**Problem to solve:** Retype the part of the article on China's economy that begins with the words "Policymakers are shifting" and ends with "interest rates yet.".

**Supplied text:**
[Start of Attachment]

(Bloomberg) — China’s key indicators this week will likely show the economy worsened in November, putting it in a vulnerable position as Beijing’s sudden pivot away from Covid Zero brings more disruption to growth.
Economists surveyed by Bloomberg News predict a bigger contraction in retail sales than in October, a slowdown in factory output and investment, and an increase in unemployment. The data are scheduled to be released by the National Bureau of Statistics on Thursday.
Covid infections are spreading rapidly, including in the capital Beijing, and will likely surge further in the coming weeks and months after China abandoned stringent testing and quarantine rules that helped keep cases and deaths under control for most of the pandemic.
Policymakers are shifting their focus away from Covid Zero toward boosting growth next year, suggesting more fiscal and monetary action may be on the cards. The central bank will have an opportunity to add stimulus this week when it holds its monthly liquidity operation, but economists don’t expect a cut in interest rates yet.

[End of Attachment]

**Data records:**

[Start of Attachment]

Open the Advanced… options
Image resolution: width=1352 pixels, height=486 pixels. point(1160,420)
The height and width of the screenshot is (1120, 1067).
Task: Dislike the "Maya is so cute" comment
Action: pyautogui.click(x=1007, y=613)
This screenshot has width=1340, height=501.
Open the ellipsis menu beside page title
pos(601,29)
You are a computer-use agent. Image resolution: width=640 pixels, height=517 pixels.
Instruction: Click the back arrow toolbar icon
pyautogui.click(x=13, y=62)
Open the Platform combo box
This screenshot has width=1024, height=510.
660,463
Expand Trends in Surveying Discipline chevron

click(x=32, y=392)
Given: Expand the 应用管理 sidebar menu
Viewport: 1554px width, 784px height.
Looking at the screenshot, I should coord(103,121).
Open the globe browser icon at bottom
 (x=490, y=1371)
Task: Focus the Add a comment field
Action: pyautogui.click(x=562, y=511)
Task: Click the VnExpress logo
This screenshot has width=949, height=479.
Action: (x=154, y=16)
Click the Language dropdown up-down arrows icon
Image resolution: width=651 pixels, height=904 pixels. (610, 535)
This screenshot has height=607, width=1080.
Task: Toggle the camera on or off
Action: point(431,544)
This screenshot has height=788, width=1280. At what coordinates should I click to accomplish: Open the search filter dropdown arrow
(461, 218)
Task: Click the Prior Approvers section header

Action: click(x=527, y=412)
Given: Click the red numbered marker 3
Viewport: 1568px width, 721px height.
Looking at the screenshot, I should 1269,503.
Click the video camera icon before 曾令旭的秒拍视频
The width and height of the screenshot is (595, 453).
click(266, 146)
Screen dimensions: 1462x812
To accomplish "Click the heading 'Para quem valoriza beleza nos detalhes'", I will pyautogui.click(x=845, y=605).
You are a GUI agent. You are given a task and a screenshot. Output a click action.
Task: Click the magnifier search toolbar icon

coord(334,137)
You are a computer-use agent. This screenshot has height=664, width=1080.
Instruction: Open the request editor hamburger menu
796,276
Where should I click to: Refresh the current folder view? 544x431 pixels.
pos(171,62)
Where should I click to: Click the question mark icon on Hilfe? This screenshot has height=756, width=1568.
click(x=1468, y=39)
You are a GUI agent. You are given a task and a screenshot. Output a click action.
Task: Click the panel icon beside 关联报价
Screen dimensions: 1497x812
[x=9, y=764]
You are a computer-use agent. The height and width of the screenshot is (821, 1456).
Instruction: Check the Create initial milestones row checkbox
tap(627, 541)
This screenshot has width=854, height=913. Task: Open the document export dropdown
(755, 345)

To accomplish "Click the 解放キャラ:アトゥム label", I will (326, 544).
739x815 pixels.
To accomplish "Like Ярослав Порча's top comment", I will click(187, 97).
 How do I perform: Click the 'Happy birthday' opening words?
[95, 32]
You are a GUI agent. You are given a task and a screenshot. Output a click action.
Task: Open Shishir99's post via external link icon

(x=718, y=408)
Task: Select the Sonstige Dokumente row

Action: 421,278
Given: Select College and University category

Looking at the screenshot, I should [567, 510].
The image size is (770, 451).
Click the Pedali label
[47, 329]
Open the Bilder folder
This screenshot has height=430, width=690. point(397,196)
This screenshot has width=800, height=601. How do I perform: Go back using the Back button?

[End of Attachment]

**Output of the task:**
Policymakers are shifting their focus away from Covid Zero toward boosting growth next year, suggesting more fiscal and monetary action may be on the cards. The central bank will have an opportunity to add stimulus this week when it holds its monthly liquidity operation, but economists don’t expect a cut in interest rates yet.